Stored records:
'''

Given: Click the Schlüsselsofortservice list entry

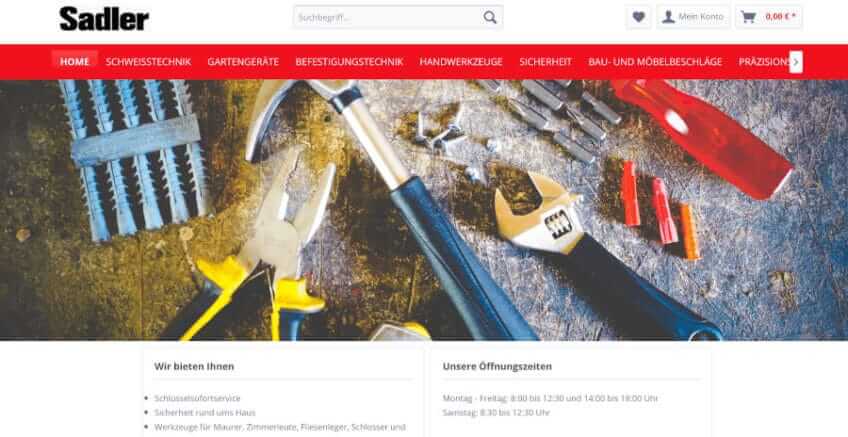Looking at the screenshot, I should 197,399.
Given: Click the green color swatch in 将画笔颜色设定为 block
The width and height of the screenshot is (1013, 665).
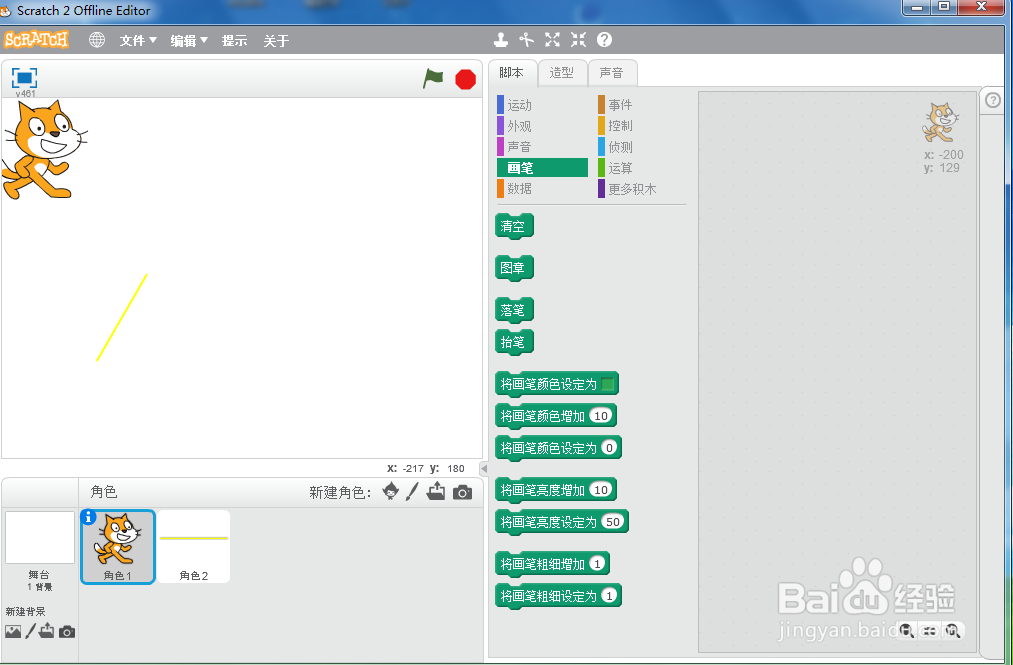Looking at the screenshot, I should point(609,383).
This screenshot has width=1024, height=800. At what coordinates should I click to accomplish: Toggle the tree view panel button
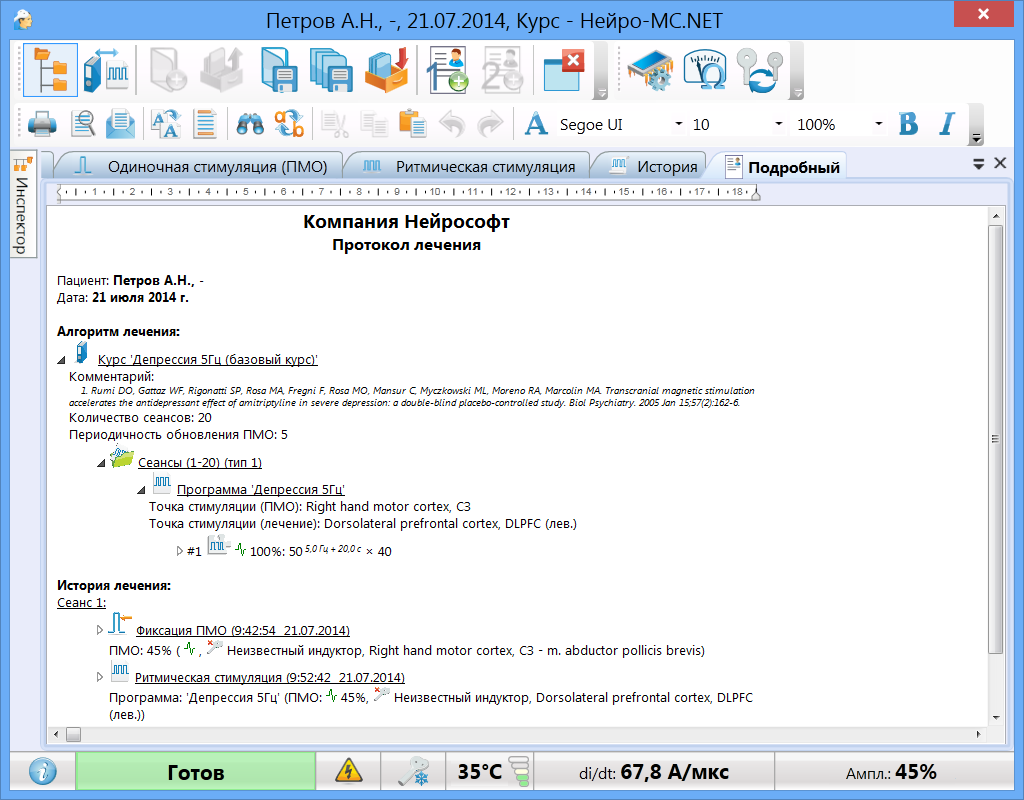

'''
'''

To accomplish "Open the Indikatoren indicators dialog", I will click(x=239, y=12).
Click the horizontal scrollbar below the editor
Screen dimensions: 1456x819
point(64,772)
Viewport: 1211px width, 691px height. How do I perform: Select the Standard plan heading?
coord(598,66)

'''
'''

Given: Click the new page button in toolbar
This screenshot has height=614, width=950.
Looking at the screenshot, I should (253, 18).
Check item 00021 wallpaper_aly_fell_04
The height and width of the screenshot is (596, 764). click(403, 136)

'''

### Exercise directions:
Report how many lines in these entries contain "button". Answer with the number only.

### Final answer:
2